Sie warf den Morgenmantel über.

»Wann wirst du mich vergessen haben? In einem Jahr, in zehn Jahren oder in hundert Jahren?«

Atlan richtete sich bestürzt auf. Er kannte die Bedeutung dieser Worte, er hatte sie oft in dieser oder in jener Form gehört. Irsthya würde ihn verlassen.

Er war nicht in der Lage, irgend etwas zu sagen, sondern sah stumm zu, wie sie im Badezimmer verschwand. Als er ihr ein paar Minuten später dorthin folgen wollte, hatte sie die Tür von innen verriegelt.

Atlan orderte Kaffee und Toast in der Robotküche und wusch sich im Gästebad. Dann kleidete er sich an und begann zu frühstücken. Er war zu müde und zu enttäuscht, um die Morgennachrichten von Terra-Television anzuschauen.

Nach einer Weile hörte er eine Tür zuschlagen. Irsthya war gegangen.

Atlan schloss die Augen.

Warum muss es immer so enden?, dachte er.

Da erfolgte die Explosion.

Ein gewaltiger Donnerschlag erschütterte das Gebäude. Atlan wurde aus dem Stuhl geworfen und stürzte zu Boden. Das Frühstücksgeschirr fiel auf ihn herab. Seine Ohren dröhnten, halb betäubt tastete er umher und versuchte, sich irgendwo hochzuziehen.

Der Explosion folgte fast völlige Stille, nur das Knacken beanspruchten Metalls war zu hören und in einem der Nebenzimmer rieselte Mörtel auf den Boden.

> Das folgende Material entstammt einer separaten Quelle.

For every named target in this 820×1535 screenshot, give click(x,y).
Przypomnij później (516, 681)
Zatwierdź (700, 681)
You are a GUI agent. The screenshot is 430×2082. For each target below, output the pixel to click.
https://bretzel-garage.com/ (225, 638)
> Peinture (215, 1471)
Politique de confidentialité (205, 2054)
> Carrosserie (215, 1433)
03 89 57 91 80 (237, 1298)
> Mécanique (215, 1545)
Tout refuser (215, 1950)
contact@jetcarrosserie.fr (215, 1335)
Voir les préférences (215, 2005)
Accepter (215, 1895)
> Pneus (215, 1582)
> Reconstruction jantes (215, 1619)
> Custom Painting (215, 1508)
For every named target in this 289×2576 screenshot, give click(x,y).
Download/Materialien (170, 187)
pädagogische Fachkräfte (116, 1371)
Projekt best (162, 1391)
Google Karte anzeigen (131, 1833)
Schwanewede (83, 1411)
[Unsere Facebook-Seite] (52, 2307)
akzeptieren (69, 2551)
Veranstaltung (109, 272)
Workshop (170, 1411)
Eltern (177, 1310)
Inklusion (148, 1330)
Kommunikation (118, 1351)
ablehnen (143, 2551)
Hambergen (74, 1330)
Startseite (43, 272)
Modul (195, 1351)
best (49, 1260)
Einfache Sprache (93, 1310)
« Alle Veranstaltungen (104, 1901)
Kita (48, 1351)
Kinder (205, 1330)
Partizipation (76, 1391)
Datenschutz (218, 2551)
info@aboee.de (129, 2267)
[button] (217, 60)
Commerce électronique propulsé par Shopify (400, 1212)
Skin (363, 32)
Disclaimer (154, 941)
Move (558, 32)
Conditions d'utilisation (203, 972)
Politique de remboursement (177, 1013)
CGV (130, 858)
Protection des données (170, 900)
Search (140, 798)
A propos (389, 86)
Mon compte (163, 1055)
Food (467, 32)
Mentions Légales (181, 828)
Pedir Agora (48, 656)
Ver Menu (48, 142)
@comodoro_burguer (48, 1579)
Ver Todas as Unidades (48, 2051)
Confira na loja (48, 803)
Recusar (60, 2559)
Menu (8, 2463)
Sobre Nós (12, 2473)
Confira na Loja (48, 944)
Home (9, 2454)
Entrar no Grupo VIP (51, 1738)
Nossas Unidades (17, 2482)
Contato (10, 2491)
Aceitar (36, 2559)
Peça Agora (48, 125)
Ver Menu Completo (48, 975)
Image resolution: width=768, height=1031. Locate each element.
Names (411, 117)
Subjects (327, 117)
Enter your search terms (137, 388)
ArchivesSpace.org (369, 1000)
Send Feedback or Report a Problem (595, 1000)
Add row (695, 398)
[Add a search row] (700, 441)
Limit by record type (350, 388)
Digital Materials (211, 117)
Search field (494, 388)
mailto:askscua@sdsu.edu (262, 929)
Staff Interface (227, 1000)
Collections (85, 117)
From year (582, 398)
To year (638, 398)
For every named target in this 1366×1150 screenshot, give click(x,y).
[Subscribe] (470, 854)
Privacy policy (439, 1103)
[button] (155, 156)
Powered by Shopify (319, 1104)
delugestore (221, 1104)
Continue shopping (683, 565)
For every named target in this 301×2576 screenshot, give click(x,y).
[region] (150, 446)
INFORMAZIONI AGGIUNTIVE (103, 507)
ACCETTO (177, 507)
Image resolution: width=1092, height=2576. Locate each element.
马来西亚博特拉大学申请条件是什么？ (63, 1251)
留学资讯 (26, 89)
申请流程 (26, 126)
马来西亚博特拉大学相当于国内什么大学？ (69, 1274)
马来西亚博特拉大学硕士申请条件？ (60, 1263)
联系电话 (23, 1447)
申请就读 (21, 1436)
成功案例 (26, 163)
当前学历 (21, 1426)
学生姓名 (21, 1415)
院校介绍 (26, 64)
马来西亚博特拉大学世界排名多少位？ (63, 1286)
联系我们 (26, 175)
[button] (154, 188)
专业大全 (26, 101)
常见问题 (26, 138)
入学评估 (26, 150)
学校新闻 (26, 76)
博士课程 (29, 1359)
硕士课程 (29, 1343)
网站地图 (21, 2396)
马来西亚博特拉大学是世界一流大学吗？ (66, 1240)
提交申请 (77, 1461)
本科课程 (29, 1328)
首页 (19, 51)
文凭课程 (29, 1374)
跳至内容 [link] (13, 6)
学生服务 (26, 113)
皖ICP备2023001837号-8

Atlans Gedanken setzten wieder ein.

Irsthya!, dachte er betroffen.

Er kam auf die Beine. Unbewusst nahm er das Ausmaß der Zerstörung in der Küche wahr. Aber das Zentrum der Explosion hatte außerhalb des Hauses gelegen.

Atlan taumelte auf den Korridor hinaus, dann erreichte er die kurze Treppe, die zum Ausgang führte. Die Tür war zerborsten, ihre Trümmer lagen auf den Stufen verstreut.

Der Gleiter!, schoss es Atlan durch den Kopf.

Er gelangte ins Freie, und seine Vermutung bestätigte sich. Der vor dem Haus geparkte Fluggleiter Irsthyas war in die Luft geflogen. Ein Krater markierte die Stelle des Unglücks. Überall lagen Wrackteile, zum Teil waren sie in den Gärten der Häuser in der Umgebung niedergegangen.

Atlan, der benommen dastand, hörte Stimmen.

Von allen Seiten kamen Menschen gerannt. Das Gewinsel der Alarmsirenen der Robotfeuerwehr und des Unfallkommandos erklang.

Irsthya!, dachte Atlan.

Er hockte sich auf die untere Stufe vor der Eingangstür.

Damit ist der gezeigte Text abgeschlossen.